Chaque épisode s’ouvrira sur l’un des 24 lieder du Voyage d’Hiver de Schubert. Voici donc le lied du jour.
Lied #6 - Débâcle (Wasserflut)
Ses larmes tombent toujours dans la neige. Mais bientôt, un vent chaud soufflera. Larmes et flocons rejoindront le flot du ruisseau, vers la ville. Là, ils passeront devant la maison de sa bien-aimée... Et si l’eau avait bien une mémoire ?
Audio : version de Dietrich Fischer-Dieskau et Jorg Demus, 1964
Pour écouter/regarder la version sous-titrée, c’est ici.
C’est si propre, et je suis si sale. Ma chambre du soir chez Liadet n’est pas simplement immaculée : elle est flambant neuve. Moi ? Mon pantalon technique dégouline de boue et mes chaussures (qui, avant-hier matin encore, posaient fièrement au pied du sapin de Noël) ont déjà pris 10 ans…

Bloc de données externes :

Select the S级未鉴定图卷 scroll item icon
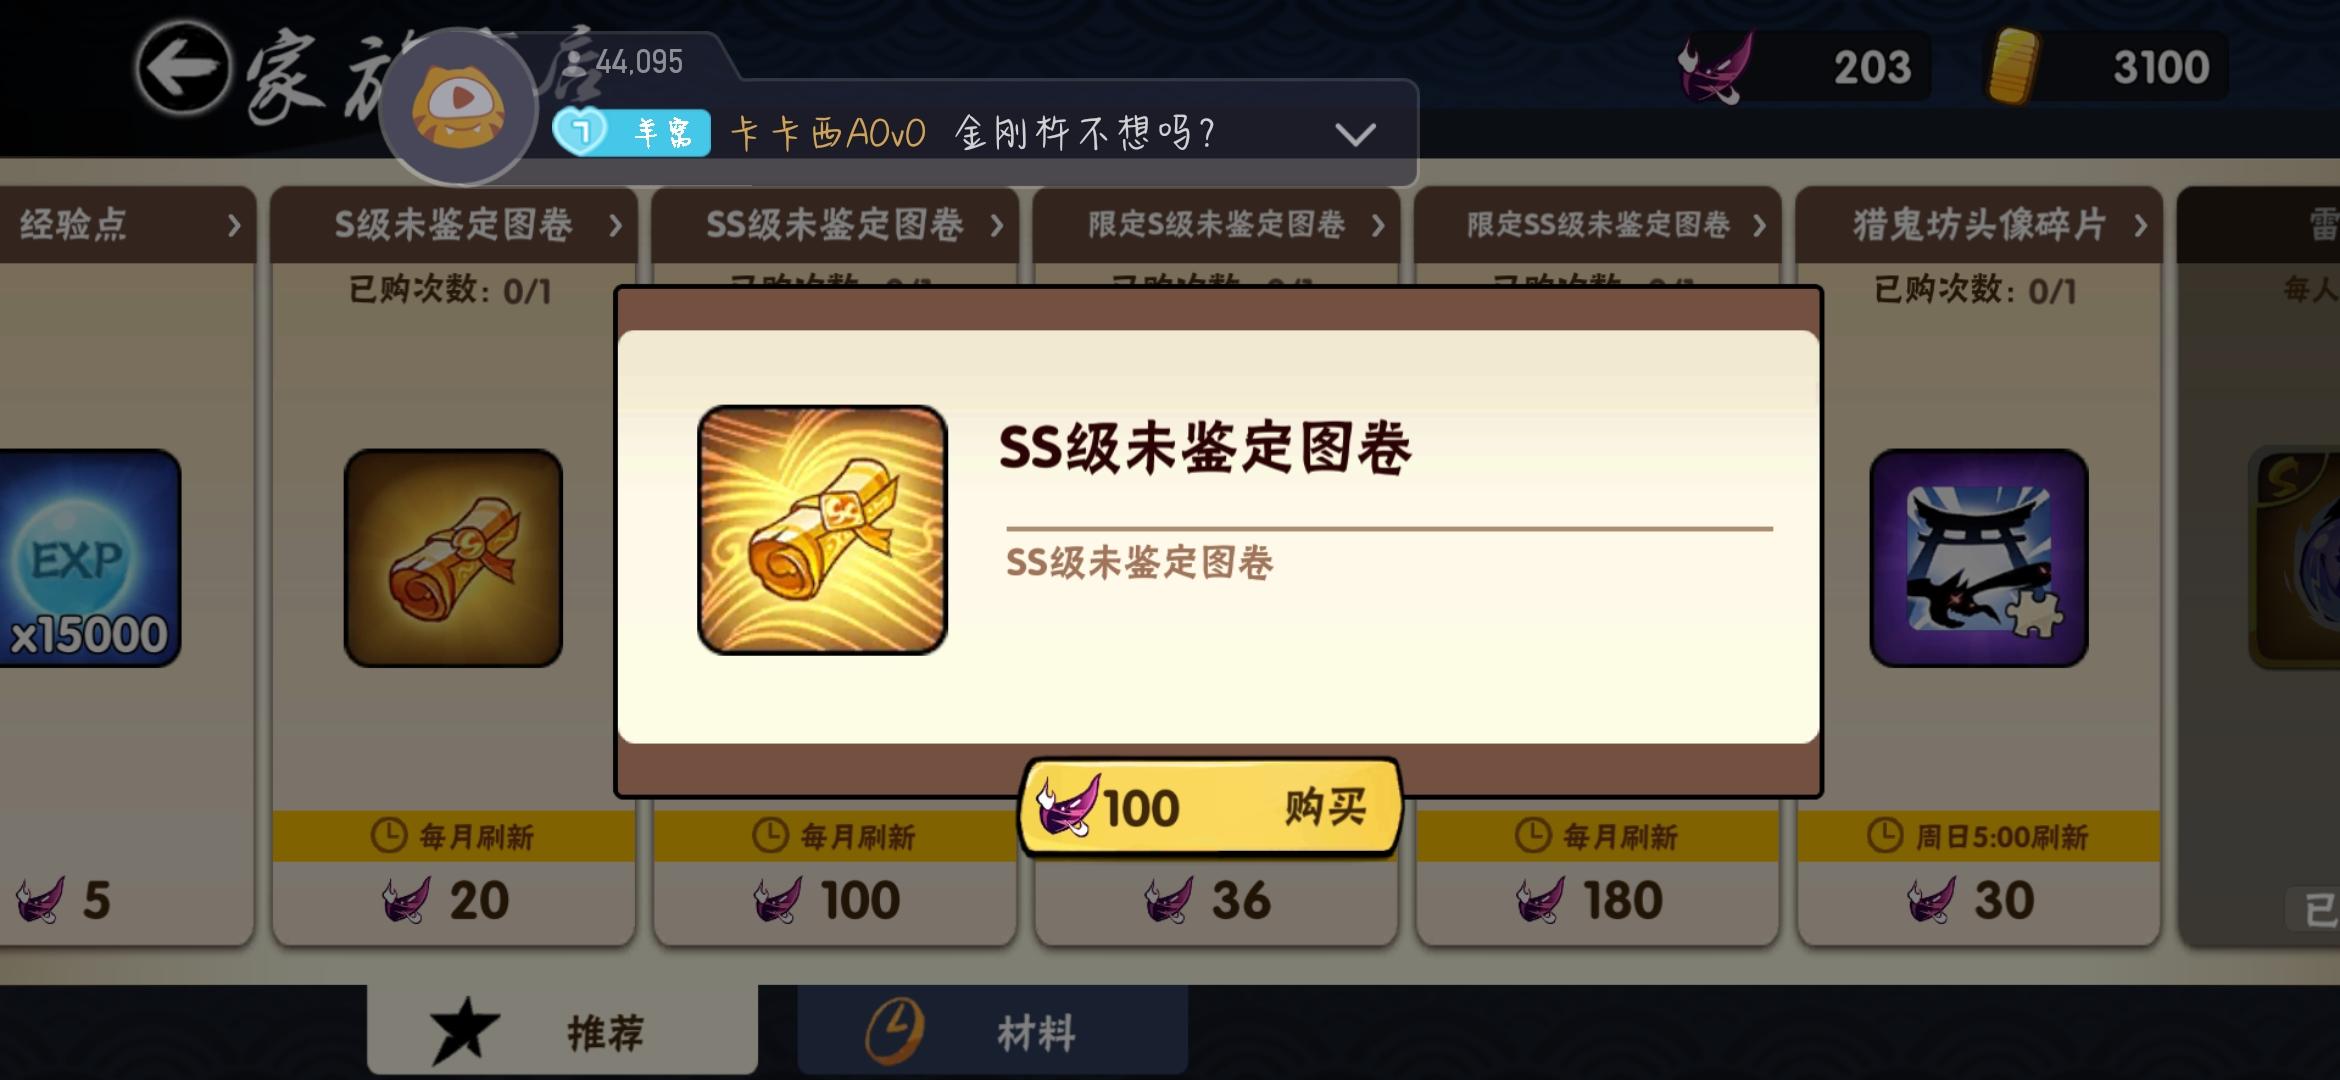click(x=453, y=558)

Nettoyer tous les soirs des vêtements que je dégueulasserai le lendemain en à peine dix minutes : c’est le petit côté Sisyphe de cette GTJ. Je m’y colle méticuleusement dans la salle de bains. Sous ma semelle, j’ai embarqué tout un microcosme forestier. Boue, herbe, cailloux, brindilles, feuilles. Ne manquent que les sangliers. Je prélève les plus gros morceaux et regarde le reste s’écouler vers la bonde…
Rien de tel qu’une douche chaude après avoir eu froid – c’est la théorie du luxe relatif. Celui-ci favorise chez moi un moment de saisissement face à la magie ordinaire du confort moderne. Cette eau chaude qui tombe de nulle part. Cette eau souillée qui disparaît quelque part. Et si, plutôt que derrière le miroir, on passait de l’autre côté du robinet ?

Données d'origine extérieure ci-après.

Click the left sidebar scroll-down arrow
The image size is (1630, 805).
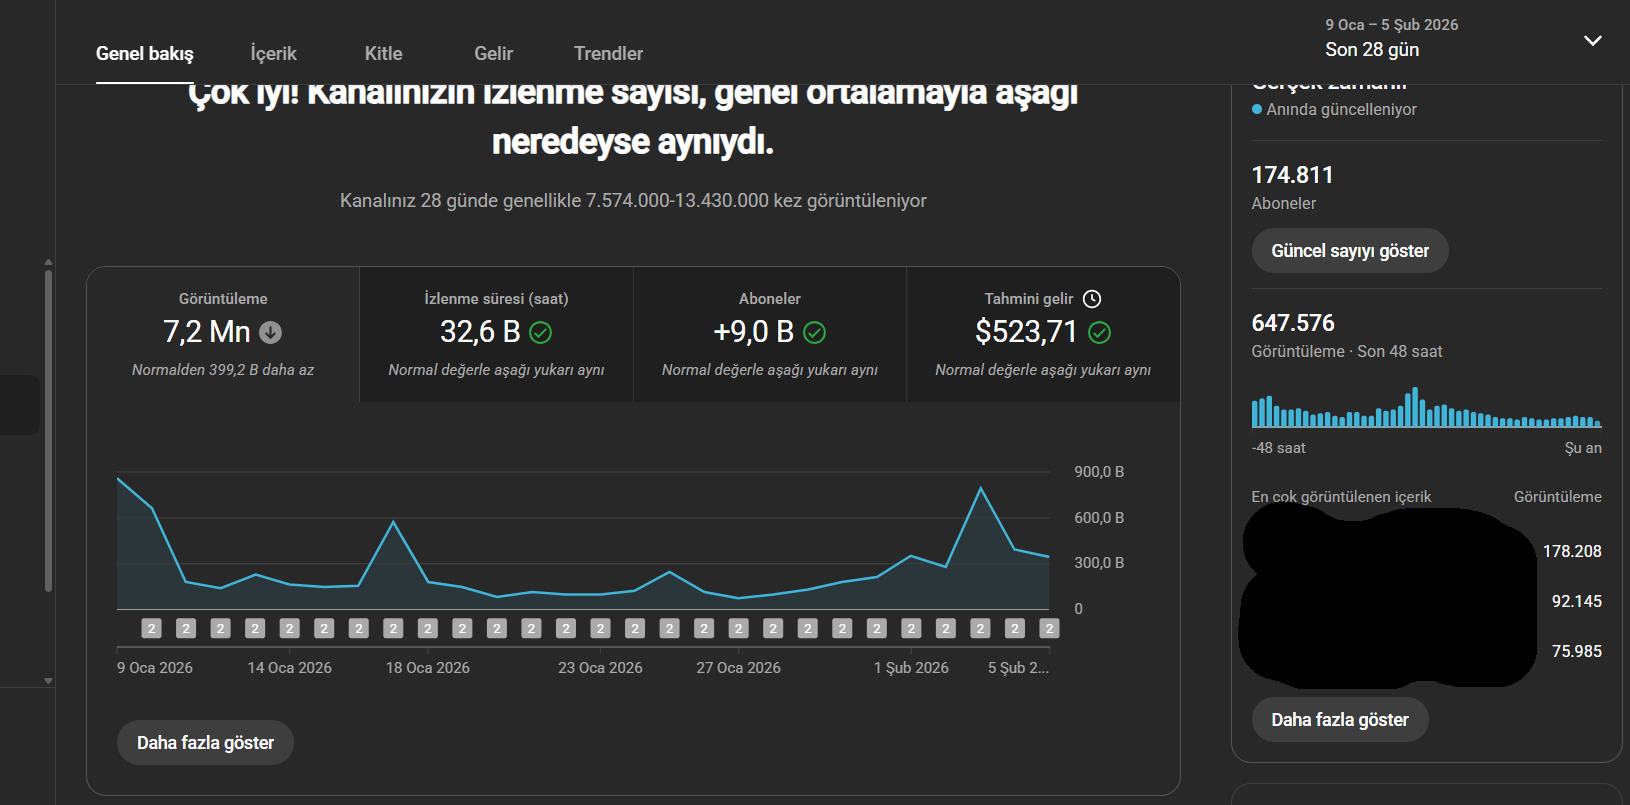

Justement : dans ce sixième lied du Voyage d’Hiver, on suit la voie de l’eau (aucun rapport avec le blockbuster du moment). Les émotions du protagoniste “prennent l’eau”, littéralement, comme un navire prend la mer vers un nouveau destin. Tombées dans la neige, ses larmes attendent le dégel et ses promesses de voyage sur le dos du ruisseau. Larmiches et flocons vogueront là où le flot les portera.
Nous aussi, suivons la voie de l’eau. Vers l’amont, d’abord. D’où vient-elle, cette eau ? Je repense aux sources du Doubs où j’ai pique-niqué ce midi. “Mystérieuses sources du Doubs”, proclamait, admiratif, le panneau pédagogique. Ses eaux ne tombent ni du ciel, ni de la douche : elles jaillissent des entrailles de la terre, en remontant le long d’un siphon de 55 mètres où des spéléologues suisses ont en vain cherché la Vouivre en 1968.

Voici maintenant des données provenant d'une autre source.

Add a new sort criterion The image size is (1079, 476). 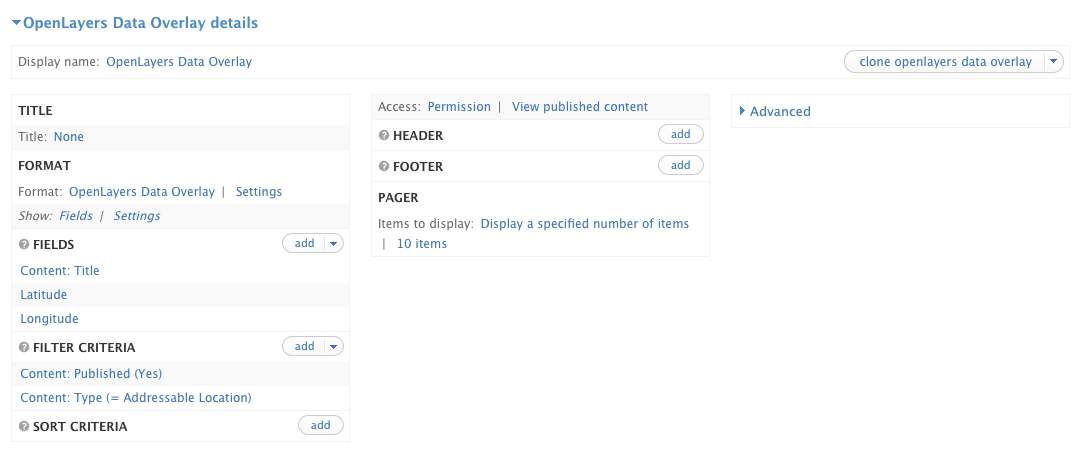pos(320,425)
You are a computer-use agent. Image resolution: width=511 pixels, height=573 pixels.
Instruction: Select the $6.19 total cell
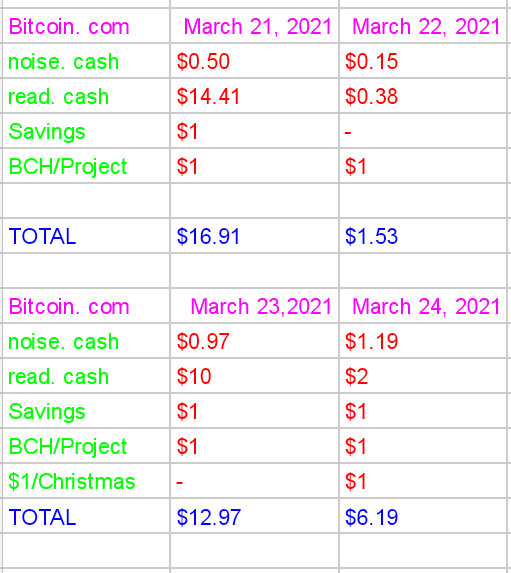click(423, 516)
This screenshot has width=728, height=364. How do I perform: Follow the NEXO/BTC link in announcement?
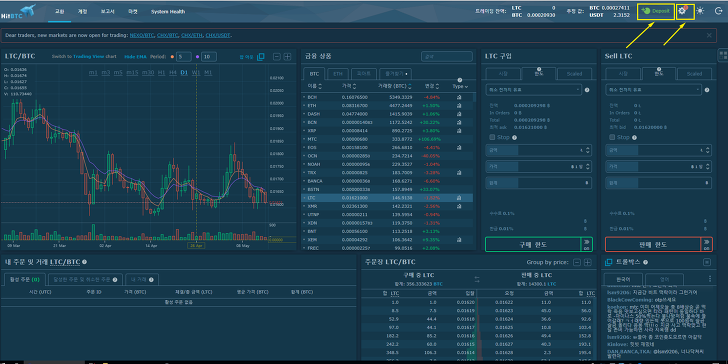[x=142, y=35]
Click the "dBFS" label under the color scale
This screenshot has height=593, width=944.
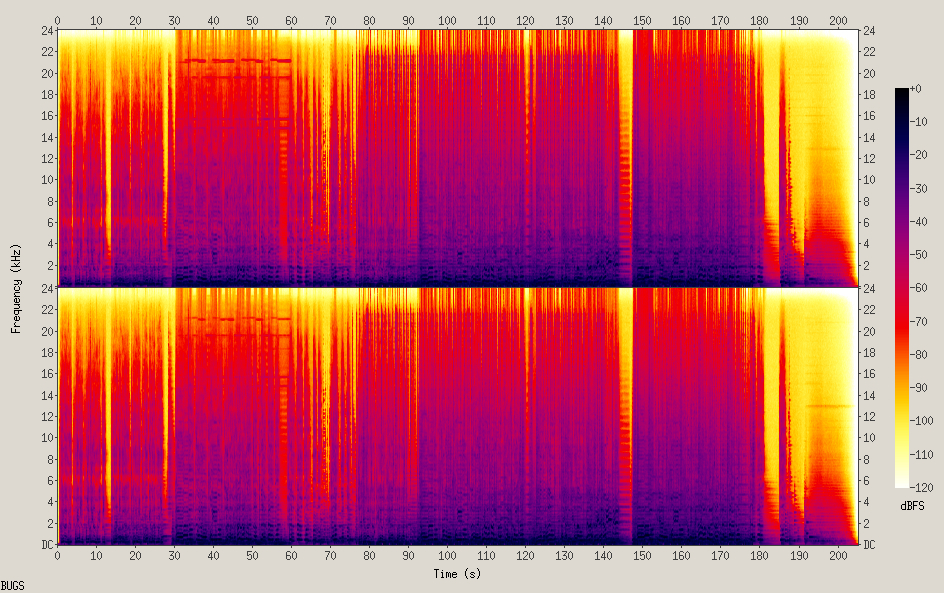point(914,507)
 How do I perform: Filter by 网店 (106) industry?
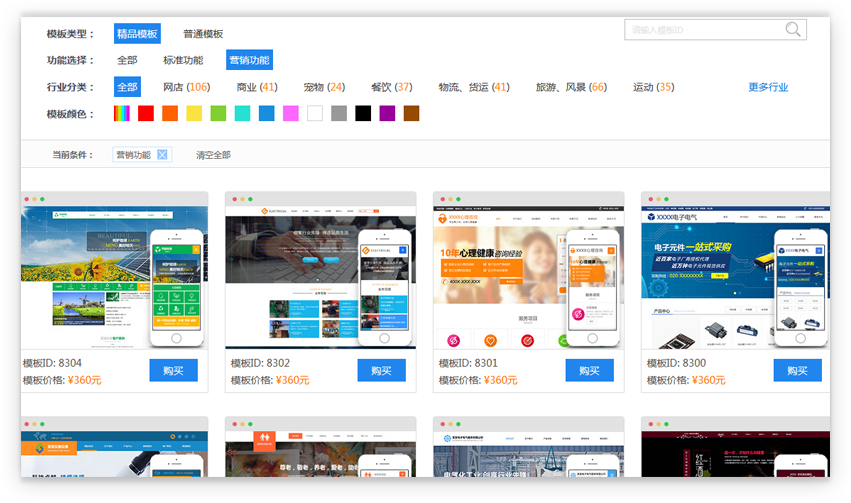tap(186, 87)
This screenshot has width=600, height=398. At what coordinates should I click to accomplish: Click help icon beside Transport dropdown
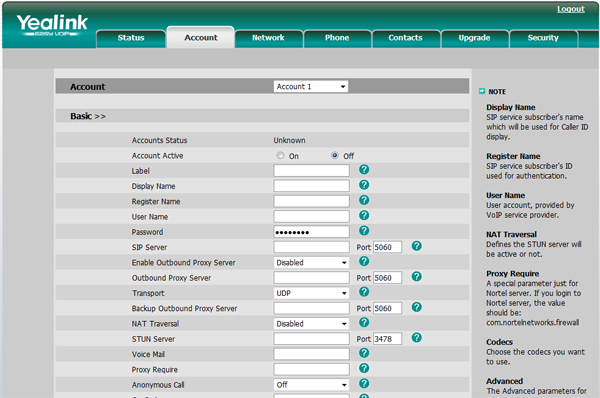(x=364, y=292)
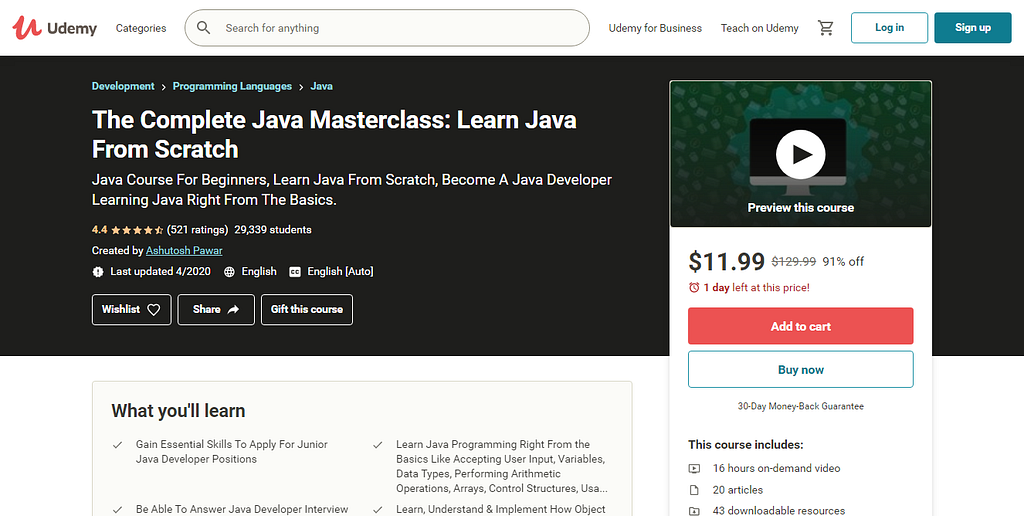Focus the Search for anything field
Screen dimensions: 1024x516
tap(400, 28)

Pour avoir vu récemment le génial The Rescue (La Grotte en VF) des réalisateurs oscarisés Elizabeth Chai Vasarhelyi et Jimmy Chin, je suis convaincu d’une chose : la spéléologie sous-marine, ce n’est pas pour moi. Tout le monde n’est pas prêt à plonger vers les sources obscures de ses torrents intérieurs. À la spéléo’, le protagoniste du Voyage d’Hiver préfère lui aussi la fuite en avant. On ne sait rien de la source de son désespoir. Tout ce qu’on voit, c’est le puits d’où jaillit le torrent qui l’emporte vers l’océan blanc. Ce qu’il faut explorer, c’est devant.
Sur la route, face à un paysage particulier ou une curiosité, une pause s’impose. Le périple sera donc marqué de quelques interludes qui se pencheront sur des points marquants.
Schubert et Müller
Dans ce lied, larmes et flocons sont comme Robin et Petitjean : bons compagnons. À propos de compagnons, je n’ai pas encore parlé (à tort !) d’un compagnonnage fondamental dans la conception du Voyage d’Hiver : celui de Schubert et de Wilhelm Müller, l’auteur des poèmes.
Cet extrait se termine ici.